━━ EXERCISE MATERIAL
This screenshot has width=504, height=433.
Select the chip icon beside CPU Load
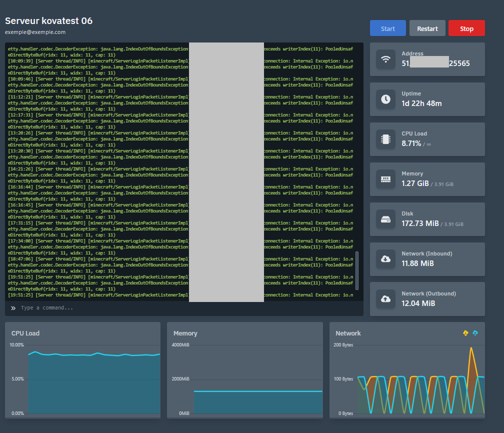coord(386,139)
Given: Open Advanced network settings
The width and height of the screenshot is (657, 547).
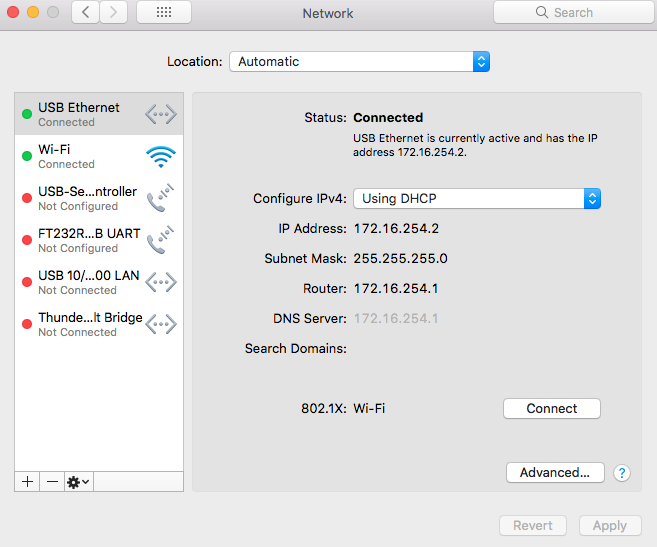Looking at the screenshot, I should (555, 473).
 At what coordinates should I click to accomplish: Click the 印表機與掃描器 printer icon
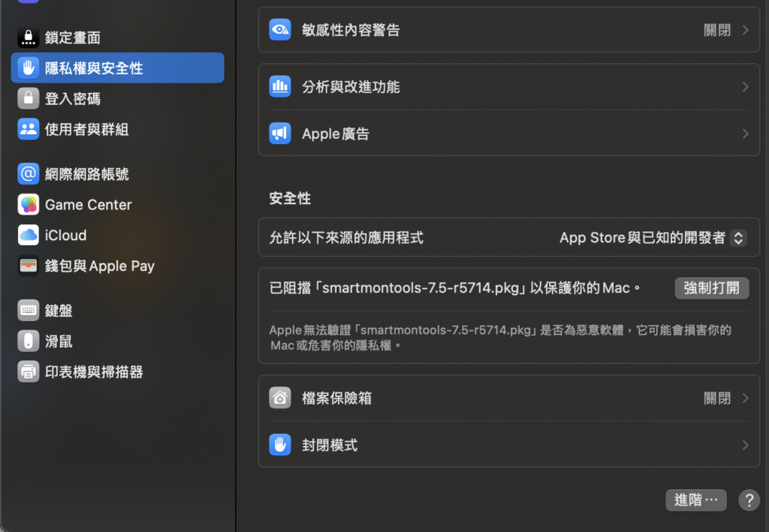(x=29, y=371)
━━━━
Excluding the pictures, reproduce every entry exactly as given.

SOLUTION TO THIS PROBLEM:
This screenshot has width=504, height=433.
Select the chip icon beside CPU Load
coord(386,139)
Given: Open Advanced network settings
The width and height of the screenshot is (657, 547).
Looking at the screenshot, I should (555, 473).
 At what coordinates should I click to accomplish: Click the 印表機與掃描器 printer icon
(x=29, y=371)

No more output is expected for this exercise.